Verona Murphy, who in December became the first woman to be elected as Ceann Comhairle — Irish for the speaker’s post — kept her job by a margin of 96 votes to 71. It was the first time since Ireland’s independence from Britain more than a century ago that the speaker, which is officially a neutral post, has faced such a direct challenge.
Both government parties voted for Murphy while almost the entire opposition called for her to go.
Opening the three-hour debate, Prime Minister Micheál Martin said Ireland couldn’t afford the squabbling in the Dáil Éireann chamber at a time when incoming U.S. tariffs on EU goods imperil Ireland’s export-driven economy.
“Our country is facing enormous threats,” Martin said, referencing the tariffs expected to be announced Wednesday by U.S. President Donald Trump. “We simply do not have time to waste on cynical strategies of aggression and disruption.”
Led by the main opposition Sinn Féin, several parties on the left of Irish politics called for Murphy’s head following last week’s struggle to agree new rules determining who gets to ask Martin questions.
Angering the opposition, which normally dominates question periods, a new slot has been created for a small group of pro-government independent lawmakers led by one of the parliament’s most scandal-tainted politicians, Michael Lowry.

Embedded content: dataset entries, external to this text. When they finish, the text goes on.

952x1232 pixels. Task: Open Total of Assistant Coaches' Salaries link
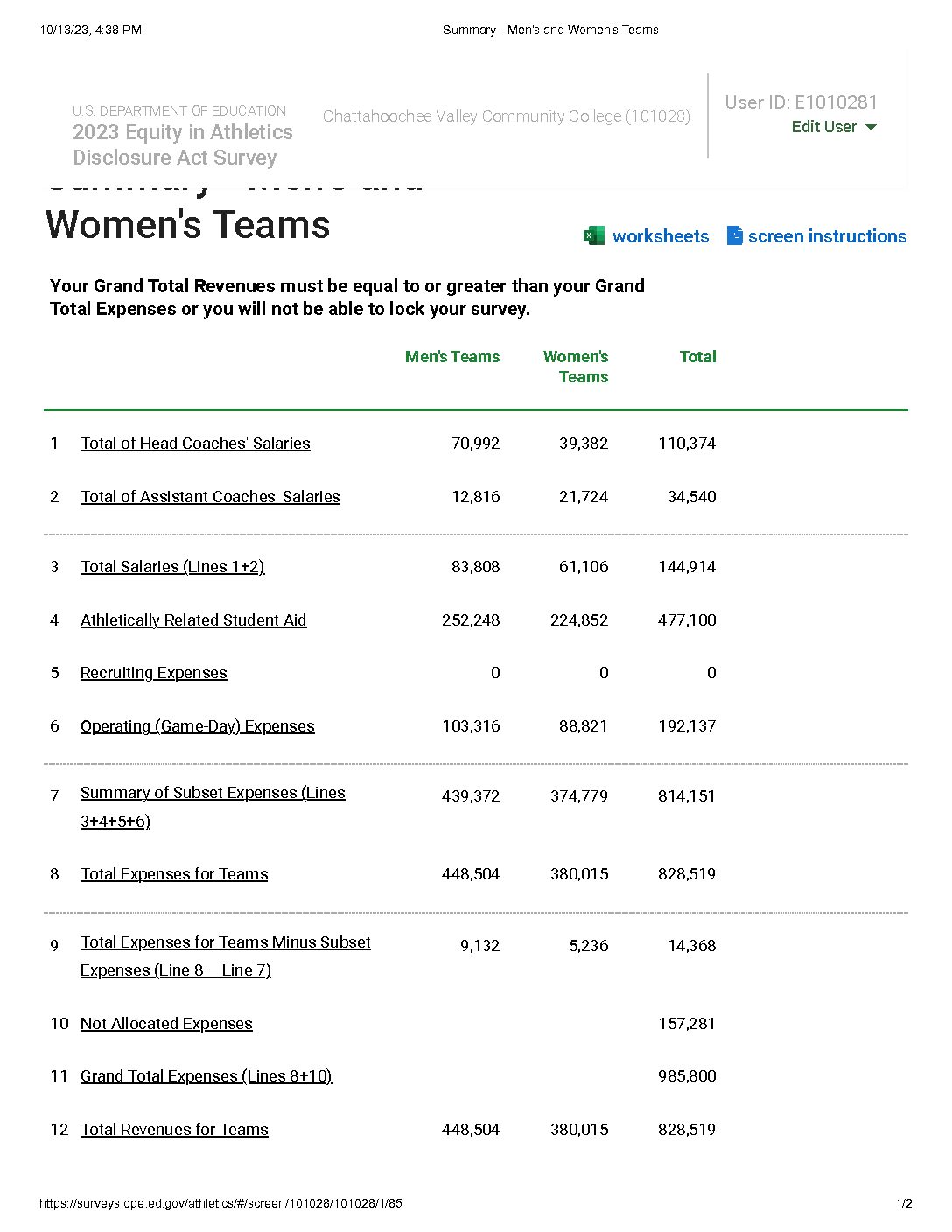click(x=210, y=496)
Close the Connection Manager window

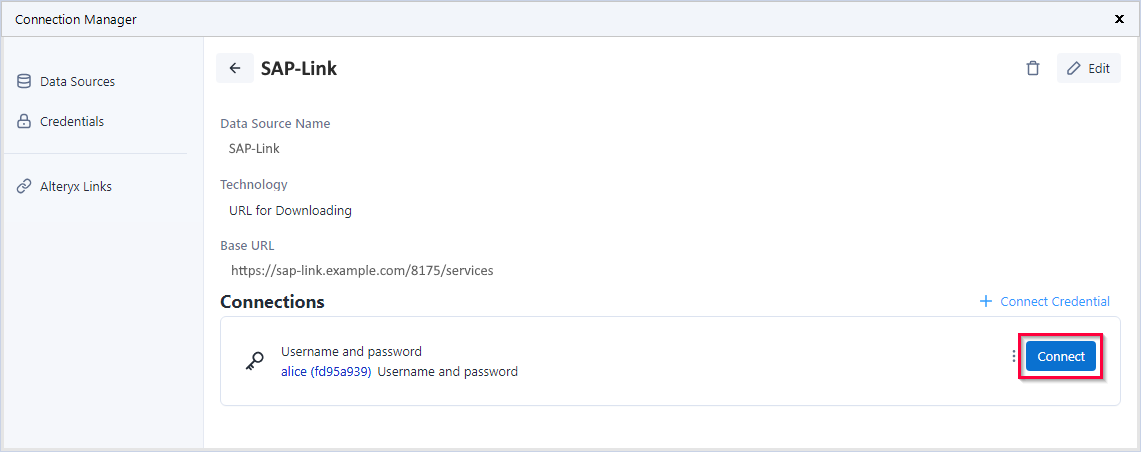(1119, 19)
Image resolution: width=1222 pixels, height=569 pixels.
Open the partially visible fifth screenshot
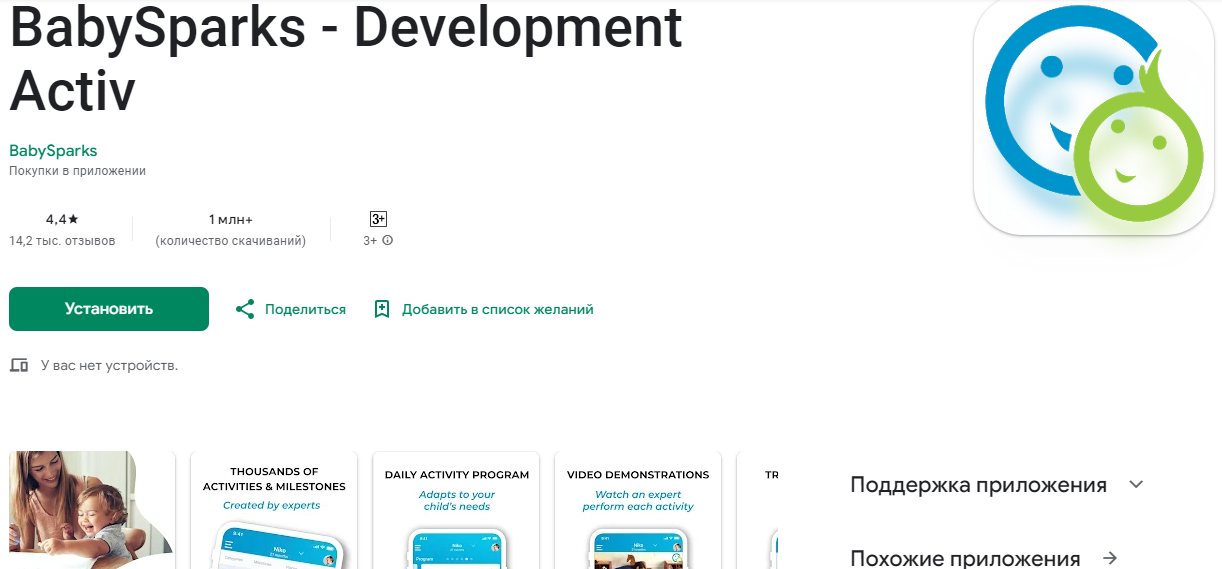pos(758,510)
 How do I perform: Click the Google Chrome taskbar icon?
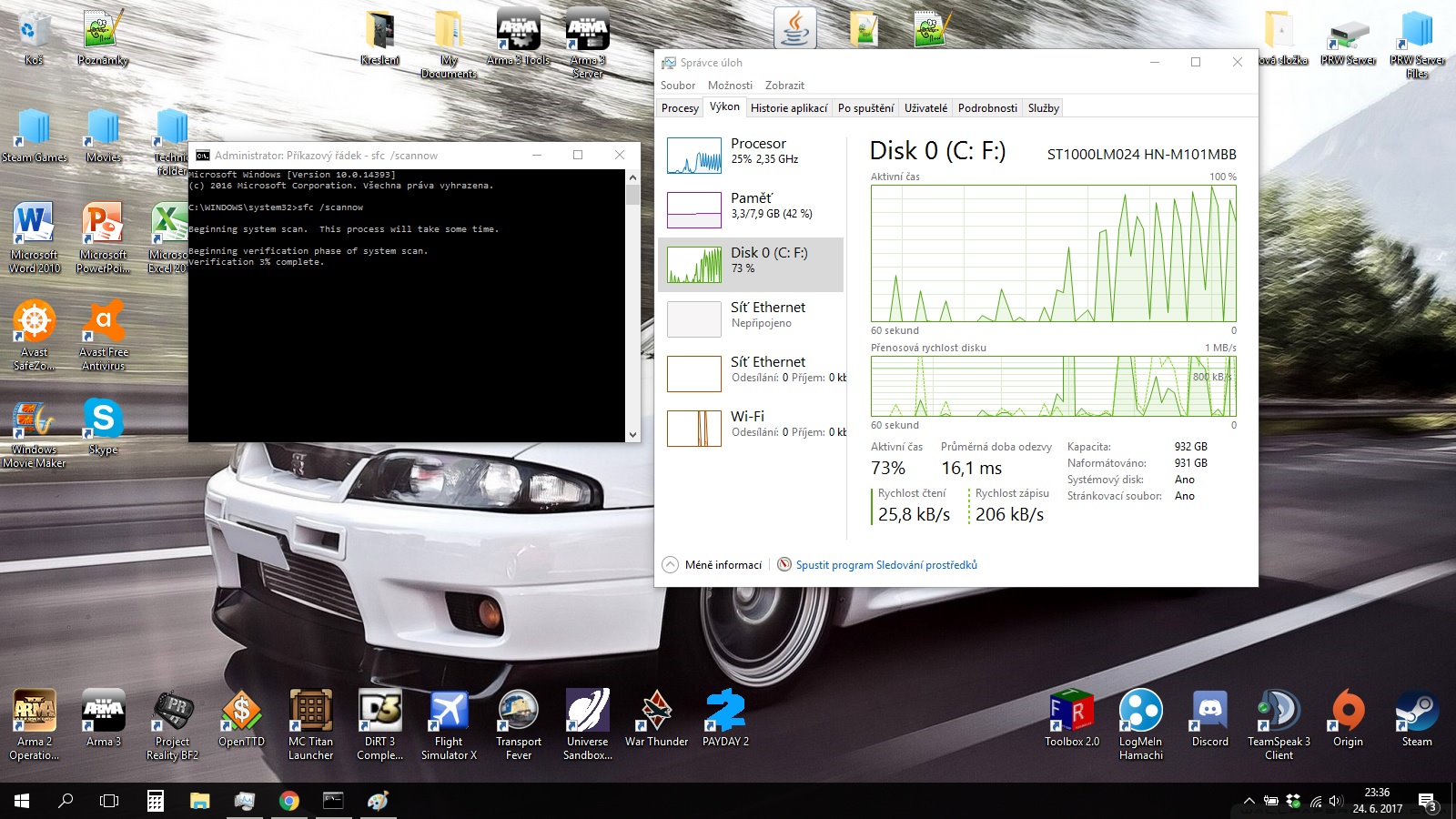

Sinn Féin leader Mary Lou McDonald emphasized that her party wanted Murphy to lose the speaker’s post specifically because Lowry had been instrumental in getting her the job. (Murphy was among the independent lawmakers who agreed to support Martin’s government, giving it a working majority.) McDonald said the speaker had an intolerable pro-Lowry bias.
“The Ceann Comhairle is not fair, is not impartial, is not independent and cannot stay,” the Sinn Féin leader said of Murphy.

Murphy didn’t speak in her own defense and left the speaker’s chair soon after the debate on her future began. The deputy speaker, John McGuinness, took her place.
To date the dispute has prevented the government from forming parliamentary committees tasked with scrutinizing, amending and advancing legislative bills. The next flash point will likely be whether Lowry or other pro-government independents are given committee chairs normally awarded to opposition lawmakers.